■ **EXERCISE**:
What you return should be the lines of the data containing "image", each in full.

■ **DATA FOR REVIEW**:
↓↓↓
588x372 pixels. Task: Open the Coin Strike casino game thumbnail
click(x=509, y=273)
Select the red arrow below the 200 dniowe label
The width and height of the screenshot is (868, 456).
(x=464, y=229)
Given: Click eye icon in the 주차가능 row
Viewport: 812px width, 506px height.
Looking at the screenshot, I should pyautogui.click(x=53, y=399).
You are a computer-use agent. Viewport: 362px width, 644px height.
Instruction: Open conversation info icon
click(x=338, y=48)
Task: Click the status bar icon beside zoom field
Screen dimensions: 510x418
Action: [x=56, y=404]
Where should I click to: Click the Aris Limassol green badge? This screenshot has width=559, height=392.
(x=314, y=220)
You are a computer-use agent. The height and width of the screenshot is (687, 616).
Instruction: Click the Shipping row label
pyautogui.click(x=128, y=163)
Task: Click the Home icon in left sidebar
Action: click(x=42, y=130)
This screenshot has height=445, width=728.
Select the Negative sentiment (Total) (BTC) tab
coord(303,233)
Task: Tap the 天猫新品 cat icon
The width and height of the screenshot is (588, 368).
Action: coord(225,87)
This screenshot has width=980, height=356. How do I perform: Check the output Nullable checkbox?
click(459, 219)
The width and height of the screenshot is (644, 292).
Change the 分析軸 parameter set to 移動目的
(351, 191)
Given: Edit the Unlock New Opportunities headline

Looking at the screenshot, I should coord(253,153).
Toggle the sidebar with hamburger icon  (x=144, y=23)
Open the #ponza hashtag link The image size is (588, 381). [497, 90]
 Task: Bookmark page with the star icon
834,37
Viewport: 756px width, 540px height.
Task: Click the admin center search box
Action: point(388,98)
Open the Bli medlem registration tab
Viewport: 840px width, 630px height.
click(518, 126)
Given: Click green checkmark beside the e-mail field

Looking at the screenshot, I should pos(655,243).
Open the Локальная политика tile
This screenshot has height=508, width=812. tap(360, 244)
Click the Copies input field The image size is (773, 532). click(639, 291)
↑↑↑
■ **TASK SOLUTION**:
Open the #ponza hashtag link The image size is (588, 381). [497, 90]
Click the Copies input field The image size is (773, 532). click(639, 291)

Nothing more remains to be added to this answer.